** EXERCISE DESCRIPTION **
Transcribe each line below verbatim; pictures excluded.

☆ ☆ ☆ ☆ ☆

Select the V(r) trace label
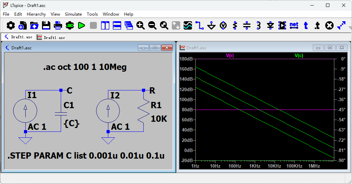352x184 pixels. click(x=230, y=56)
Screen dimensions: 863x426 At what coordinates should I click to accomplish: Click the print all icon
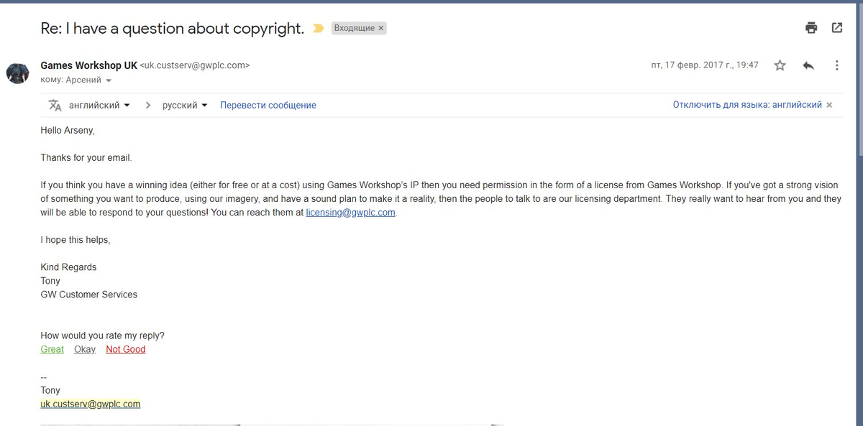[x=811, y=28]
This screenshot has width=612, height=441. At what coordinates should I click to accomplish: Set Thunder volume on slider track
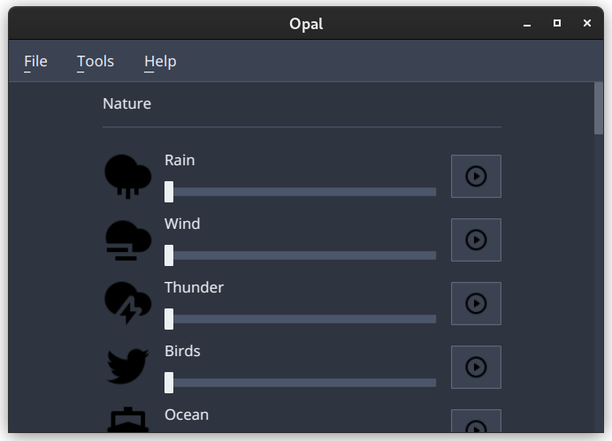tap(300, 319)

☆ ☆ ☆ ☆ ☆

** RESPONSE AREA **
Select the V(r) trace label
352x184 pixels. click(x=230, y=56)
Screen dimensions: 863x426 At what coordinates should I click to accomplish: Click the print all icon
[x=811, y=28]
This screenshot has width=612, height=441. At what coordinates should I click to accomplish: Set Thunder volume on slider track
tap(300, 319)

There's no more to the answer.